Шрифт:
Интервал:
Закладка:
Но обращение к силам невидимым ничуть не сказывалось на мощи реальной деятельности ответственных лиц. Скорость осуществления и эффективность мер, принятых по решению Императорского совета, глубоко впечатляют. В окрестностях Аквилеи — главной крепости, защищавшей Италию, — еще продолжались оборонительные работы, а уже началось контрнаступление с подручными средствами. Дело здесь было не только в стратегии, но и в наличных силах. Передвигать легионы, оголяя прежние направления, было невозможно: они и так находились в боевой готовности.
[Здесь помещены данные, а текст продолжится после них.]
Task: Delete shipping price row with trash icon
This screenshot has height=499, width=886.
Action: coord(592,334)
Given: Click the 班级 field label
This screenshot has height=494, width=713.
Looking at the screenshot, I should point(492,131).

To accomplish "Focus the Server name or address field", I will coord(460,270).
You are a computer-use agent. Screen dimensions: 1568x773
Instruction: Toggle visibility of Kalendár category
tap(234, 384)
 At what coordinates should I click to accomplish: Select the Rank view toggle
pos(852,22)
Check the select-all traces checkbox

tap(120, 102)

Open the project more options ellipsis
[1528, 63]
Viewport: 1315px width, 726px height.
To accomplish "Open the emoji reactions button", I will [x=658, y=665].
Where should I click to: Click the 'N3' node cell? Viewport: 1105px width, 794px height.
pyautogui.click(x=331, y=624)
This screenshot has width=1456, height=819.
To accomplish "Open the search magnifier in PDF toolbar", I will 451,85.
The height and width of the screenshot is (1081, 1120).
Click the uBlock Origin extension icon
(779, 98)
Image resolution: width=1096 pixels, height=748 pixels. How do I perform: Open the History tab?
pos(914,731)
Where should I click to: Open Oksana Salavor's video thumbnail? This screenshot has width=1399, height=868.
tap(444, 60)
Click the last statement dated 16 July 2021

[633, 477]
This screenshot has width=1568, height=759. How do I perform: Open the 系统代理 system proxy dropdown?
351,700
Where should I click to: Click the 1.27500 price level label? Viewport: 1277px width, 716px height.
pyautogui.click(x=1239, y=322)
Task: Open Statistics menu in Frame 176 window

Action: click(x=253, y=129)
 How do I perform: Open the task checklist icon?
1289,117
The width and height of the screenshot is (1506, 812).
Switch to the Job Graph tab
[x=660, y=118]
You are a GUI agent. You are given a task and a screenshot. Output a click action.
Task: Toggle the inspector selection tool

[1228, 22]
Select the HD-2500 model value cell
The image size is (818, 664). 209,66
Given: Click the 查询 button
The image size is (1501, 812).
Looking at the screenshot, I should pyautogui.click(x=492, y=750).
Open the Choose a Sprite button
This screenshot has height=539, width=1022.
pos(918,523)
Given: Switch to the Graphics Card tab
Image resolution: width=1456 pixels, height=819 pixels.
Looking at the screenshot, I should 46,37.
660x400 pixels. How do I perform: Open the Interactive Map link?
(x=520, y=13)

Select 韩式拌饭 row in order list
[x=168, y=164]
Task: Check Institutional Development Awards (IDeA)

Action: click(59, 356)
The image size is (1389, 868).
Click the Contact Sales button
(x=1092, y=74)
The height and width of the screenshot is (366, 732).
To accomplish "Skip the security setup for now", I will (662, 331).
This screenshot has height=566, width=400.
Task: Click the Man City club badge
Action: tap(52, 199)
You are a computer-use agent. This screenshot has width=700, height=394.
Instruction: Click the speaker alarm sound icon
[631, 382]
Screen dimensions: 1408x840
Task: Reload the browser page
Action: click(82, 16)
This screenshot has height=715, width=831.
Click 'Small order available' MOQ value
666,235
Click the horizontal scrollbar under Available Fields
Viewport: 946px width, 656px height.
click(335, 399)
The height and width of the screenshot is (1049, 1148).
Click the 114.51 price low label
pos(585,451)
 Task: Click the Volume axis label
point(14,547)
Значит, чтобы выйти на север полуострова, укрепить Аквилею и обеспечить связь с паннонскими легионами, которые стали наконечником копья Империи, нужны были новые войска. Ядром этой силы могли стать римские преторианцы. Но где взять еще людей? «Тогда император, — пишет Капитолин, — как во времена пунических войн, дал оружие рабам, которых наименовали волонтерами, а также гладиаторам, получившим имя обсеквентов. Он завербовал даже далматинских и дунайских разбойников, покупал у германцев воинов, чтобы сражаться с германцами». Очевидно, все эти меры были приняты не за несколько месяцев, а по мере неотложной необходимости. Из отребья никто не будет составлять целый легион. Но власть искала драматического эффекта и добилась его. Напоминание о массовой мобилизации после каннского разгрома всегда вдохновляло римлян.
Ряд совпадающих признаков указывает, насколько масштабные решения были приняты зимой 167–168 года. Ставка усиленно работала над планом возвращения утраченных земель. Вновь оказалось, что далекая Дакия — важнейший опорный пункт: ведь если германцы-вандалы и сарматы-язиги по-прежнему будут вести бои на юго-восточном фронте, оборону в центре будет легко обойти. Поэтому верховное главнокомандование тщательно изучило обстановку. Возглавить войска от Дакии до Мёзии, то есть от Карпат до юга Далмации, поручили Клавдию Фронтону, легату 5-го Македонского легиона. Таким образом брался под защиту средиземноморский путь в секторе, говоря грубо, от Черного до Адриатического моря. С севера этот сектор прикрывала Паннония, и Марк Аврелий счел ее стратегически настолько важной, что поставил туда человека, которому доверял больше всех — Клавдия Помпеяна. Это был «новый человек», сын сирийского всадника из Антиохии, выдвинувшийся благодаря блестящим достоинствам. Быстрая карьера привела его к роли начальника главного штаба, личного советника императора. Своего друга Гельвия Пертинакса, бывшего центуриона, добившегося самых высших воинских степеней, Помпеян поставил на важный пост начальника тыла в Северной Италии. Вскоре на первый план выдвинулся еще один человек весьма низкого происхождения, Бассей Руф. Чем ближе была беда, тем выше поднимались достойные.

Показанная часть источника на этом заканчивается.